We made the mistake of going unbreakfasted to visit the Chateau Chambord, which is hidden in the middle of a sprawling, and at this time of year fabulously autumnal forest.



But having got into the car park and finding that it was 15€ to get in, we decided to beat a hasty retreat. We then found that it was 4€ to exit the car park, something we didn't want to pay as a matter of principle. So we had great fun trying to disable the entry barriers so we could get our car out without paying. In the end, a plastic bottle swiftly inserted between the barrier and its base, just after another car had entered through it, left the barrier swinging uselessly limp. We snuck our car through on an upswing with much schoolboy giggling from me, feeling like champions.

We went in search of breakfast, and found a nice little bar where the manager said there was no food avaiable but, on further pleading from me about our lack of breakfast, fetched us a half baguette and a pack of butter.
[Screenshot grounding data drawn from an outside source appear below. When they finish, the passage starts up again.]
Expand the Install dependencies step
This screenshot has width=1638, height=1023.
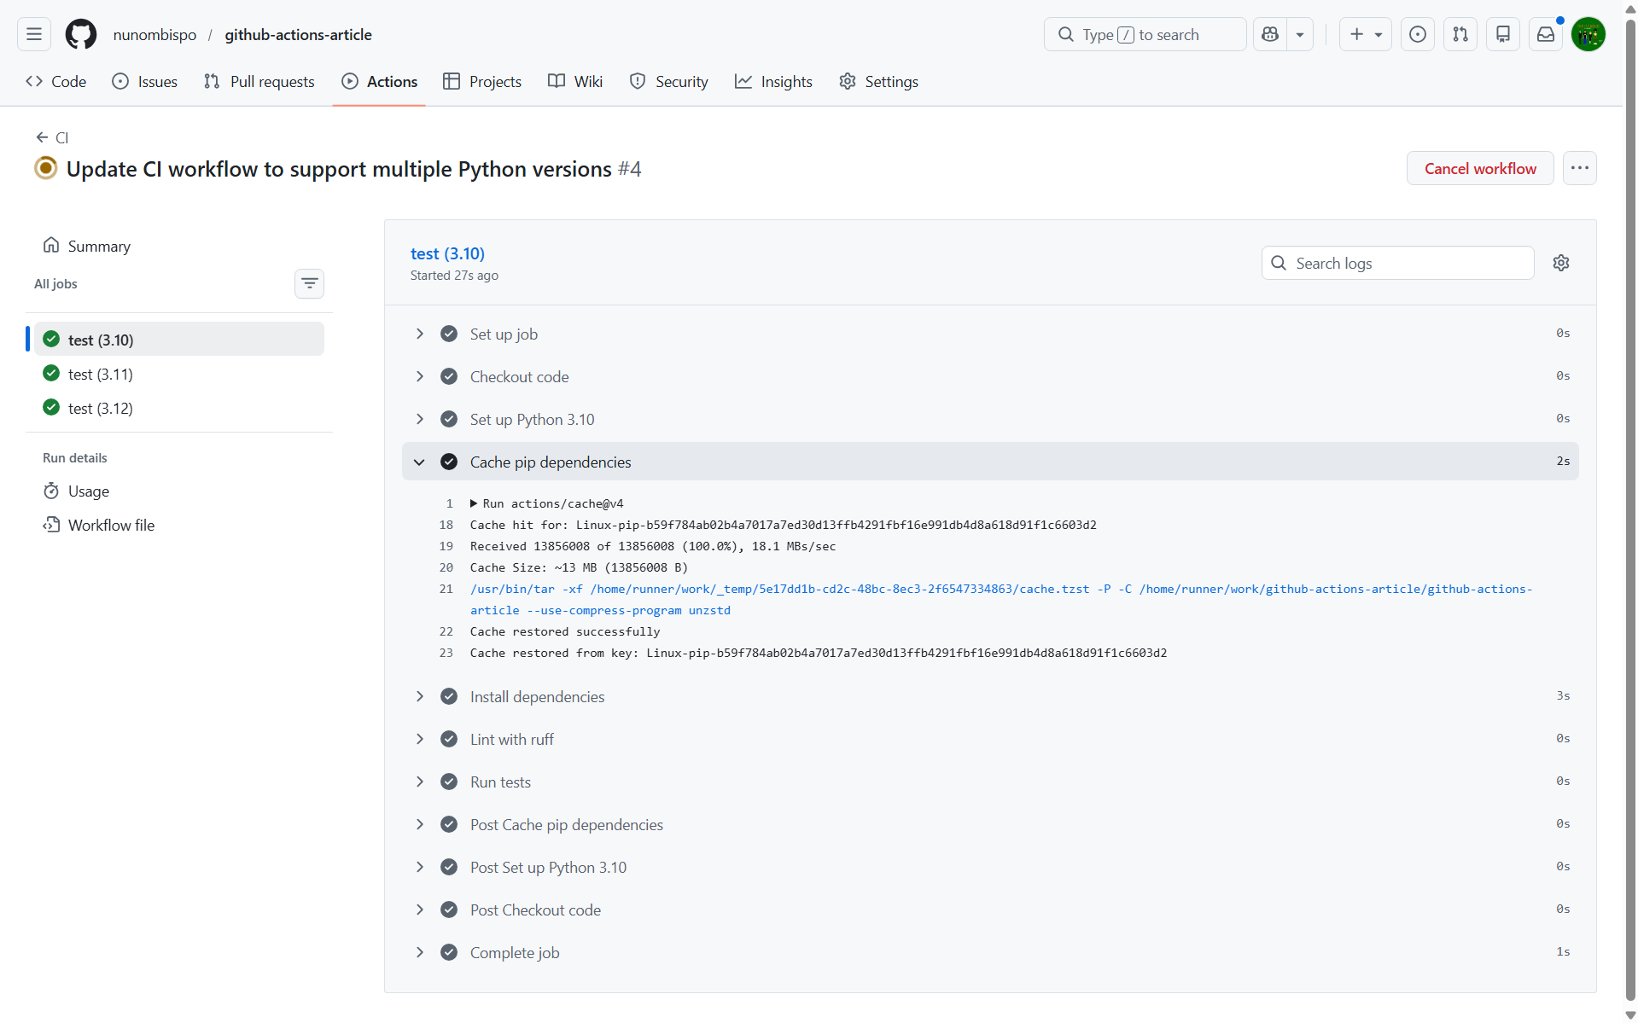419,696
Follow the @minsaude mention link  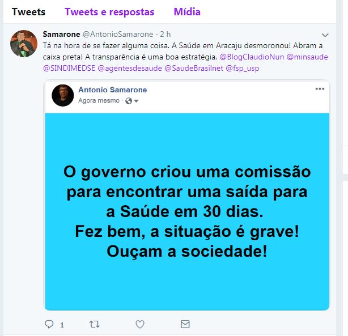(307, 57)
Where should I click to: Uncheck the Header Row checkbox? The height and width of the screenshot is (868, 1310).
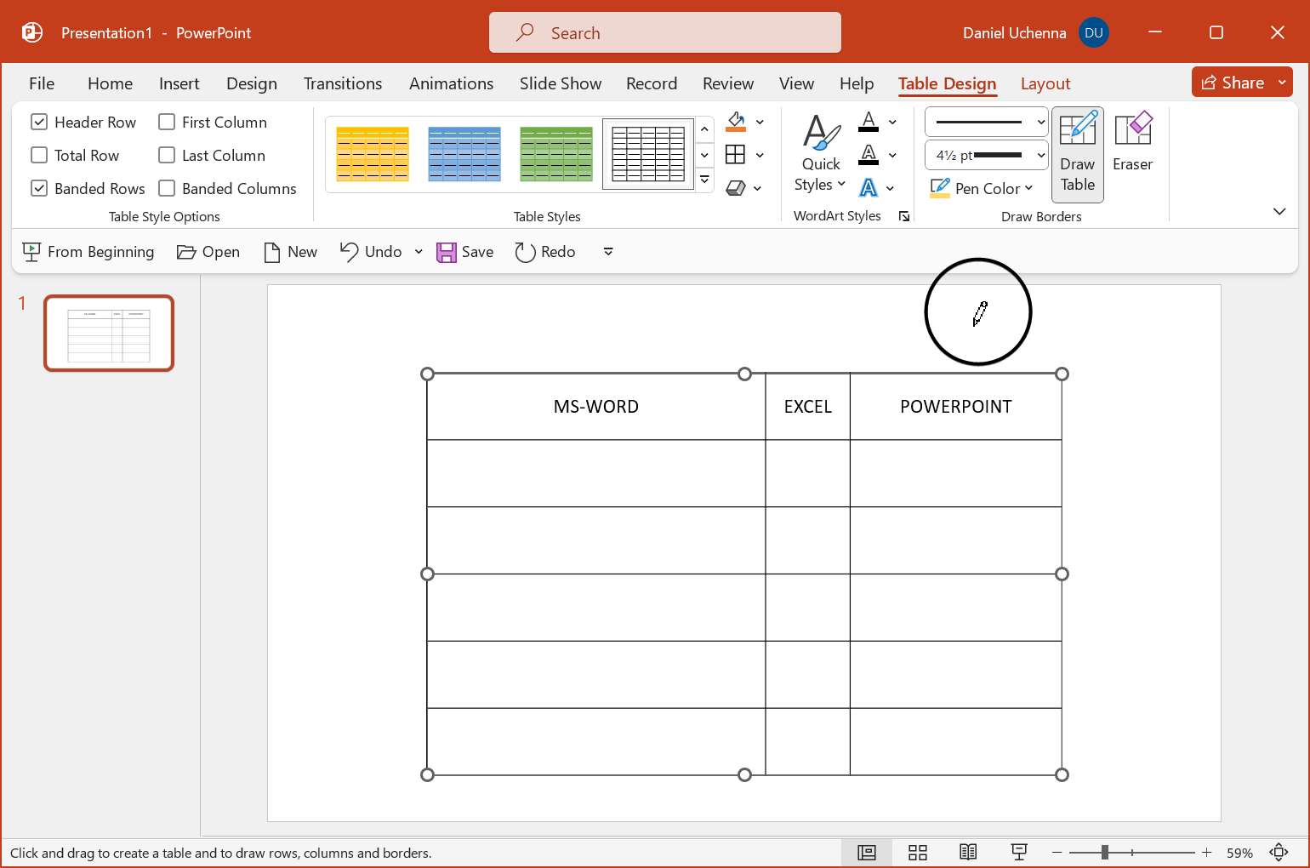(x=39, y=123)
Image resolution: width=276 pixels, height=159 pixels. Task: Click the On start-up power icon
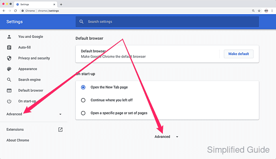click(9, 101)
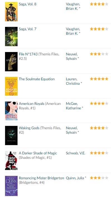This screenshot has height=198, width=111.
Task: Open The Soulmate Equation cover image
Action: point(11,86)
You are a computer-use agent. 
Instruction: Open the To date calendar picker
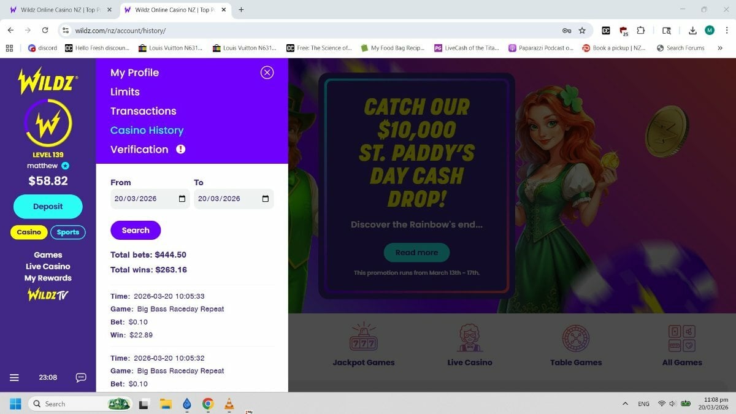266,199
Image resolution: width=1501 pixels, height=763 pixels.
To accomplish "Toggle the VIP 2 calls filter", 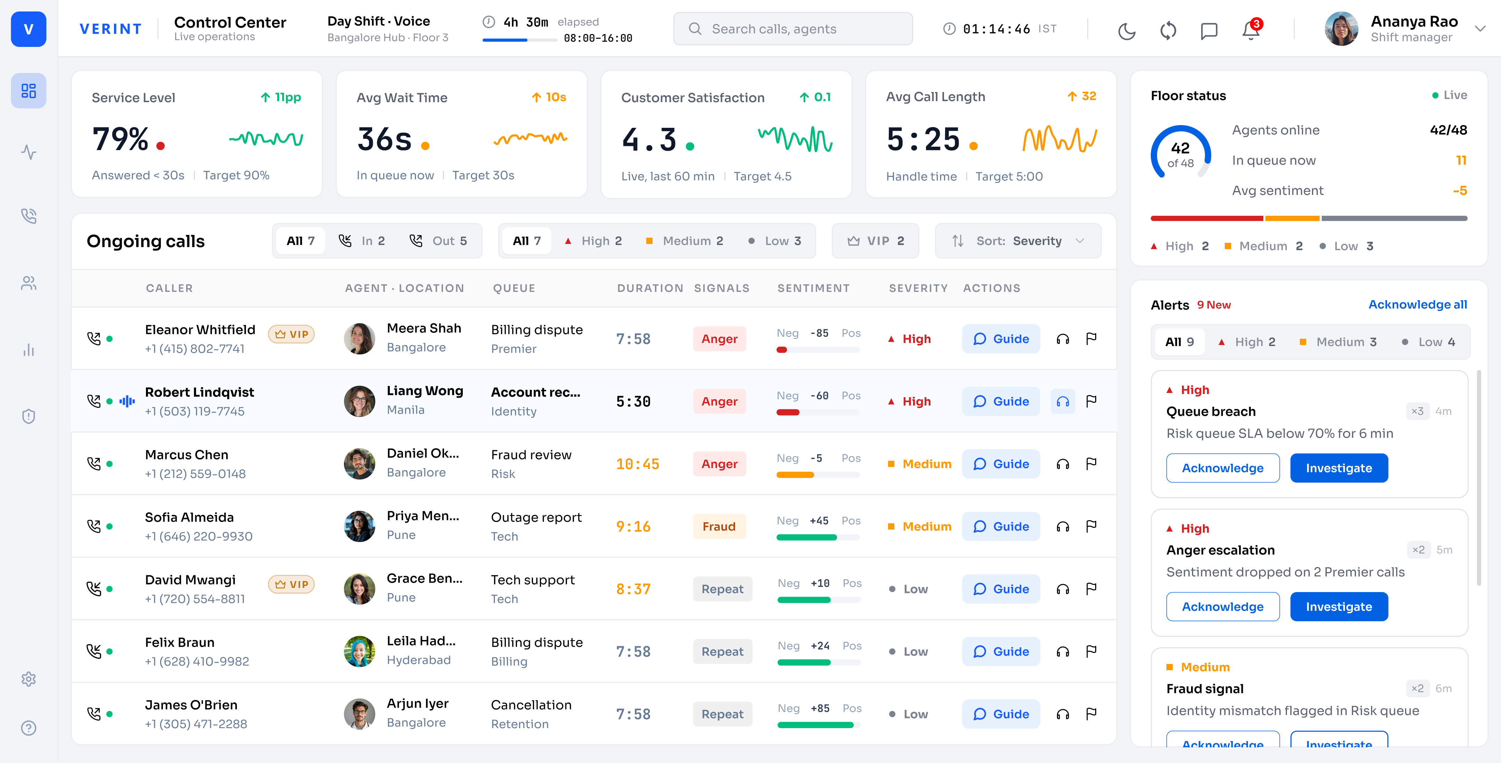I will (x=875, y=241).
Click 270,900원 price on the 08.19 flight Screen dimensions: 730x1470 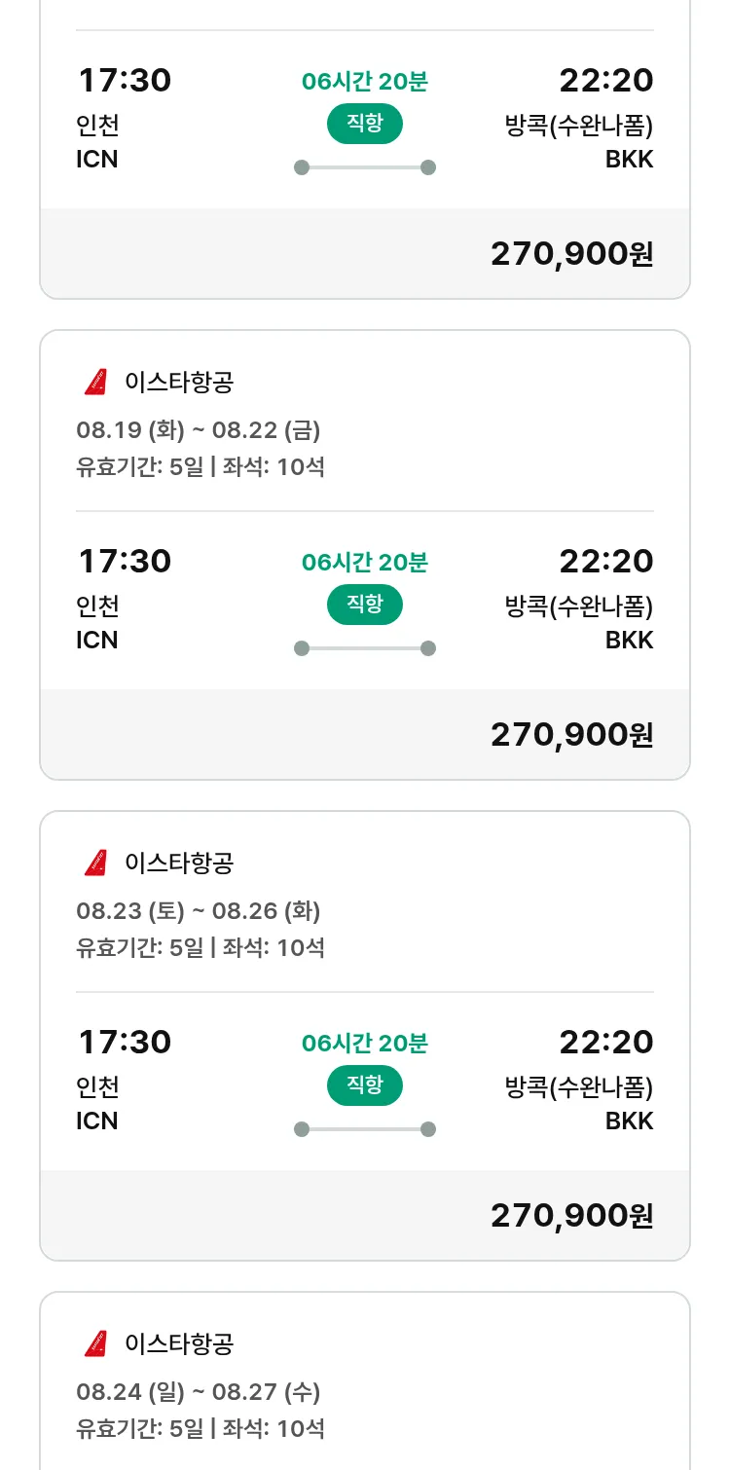click(571, 734)
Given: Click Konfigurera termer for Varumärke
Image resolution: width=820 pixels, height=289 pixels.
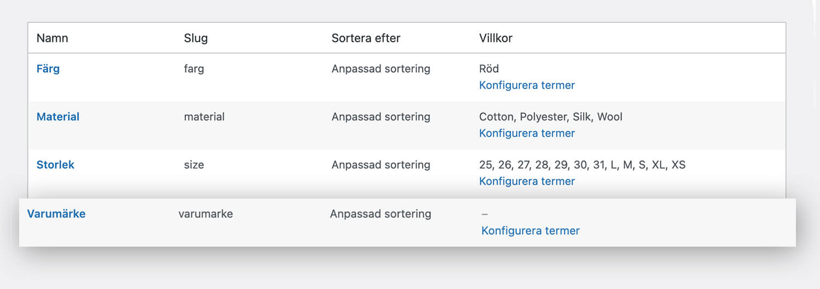Looking at the screenshot, I should (530, 231).
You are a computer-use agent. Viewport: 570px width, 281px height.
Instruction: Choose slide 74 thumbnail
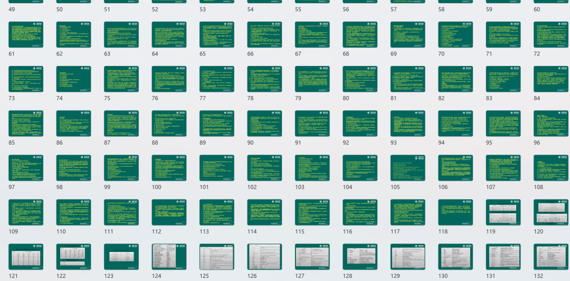coord(73,79)
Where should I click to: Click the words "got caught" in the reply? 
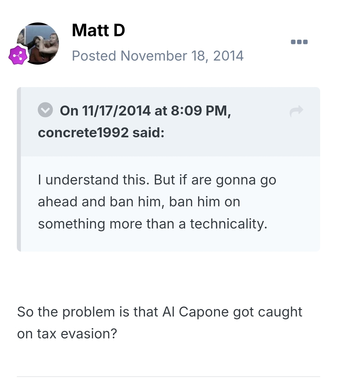point(267,312)
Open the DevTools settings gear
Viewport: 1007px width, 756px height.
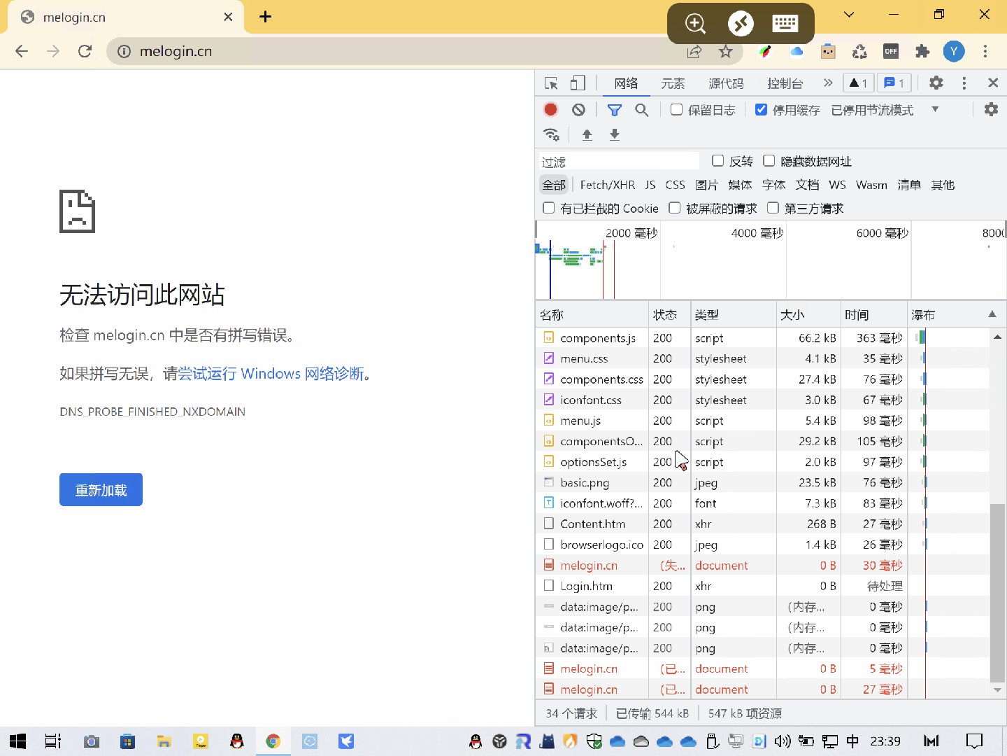pos(936,83)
We sat in the garden in the sun eating baguette and drinking coffee and feeling, for the first time, like everything was going to be ok.


In the first of what would turn out to be many such episodes, we then drove south, checking our phones to see whether the couchsurfing spots we'd requested would come through for us before dark, before giving up and getting out the car in a basically random spot.

This new destination turned out to be yet another spectacular Unesco-level town, where we perused a dusty old bookshop, drank a beer and ate tasty warming steaks, before giving up on the idea of getting accommodation for the night and deciding to head into the forest for our first night spent in the wild.

M has a hammock, a sheep's pelt and a tarp to keep him warm and dry between any two suitably placed trees, while I took the back seat of the car. An exciting, if cold and uncomfortable night. It was a good lesson in remembering that a dark forest is just a beautiful daytime forest without the sun: not every cracking branch and loudly nibbling beast is a spirit come to haunt you while you sleep.




Monday, October 30, 2017

Down where it's wetter

There's always a slight sheen of greasy romance around a departure by ferry from Dover.

More often than not you've been up since before the crack of dawn, and you've seen the sky grow slowly grey above a featureless patch of the M20. You've sat in a queue of lorries (for more on which, watch this space: queues of lorries are about to get much, much more common around Dover) waiting to board, and you've worried about your £400 car's suspension as you jolt over the industrial scale entranceway to the boat's underbelly.

Then suddenly, magically, you're on your way, and there's a non-zero chance that the rising sun will be casting a pinkish light on the white cliffs while the curved road of foam left behind you draws an arc out into the English channel.

This sheen of romance is, though, utterly absent from a trip aboard Le Shuttle.

The train itself looks, both inside and out, like something more at home in a dystopian video game than a shiny travel brochure. The ride itself though was thrilling in a kind of bizarre-meets-mundane cognitive dissonance-fest. On the one hand, you're sitting alone in a stationary vehicle, inside an industrial vehicle which, for all the passenger can tell, might as well be just bobbing on the spot. And on the other hand, you know you're racing through tunnels beneath a genuine body of wild oceanic water. The schematic diagram of the escape tunnel running down the centre of the two transit tunnels captured my imagination. And not in a particularly nice way.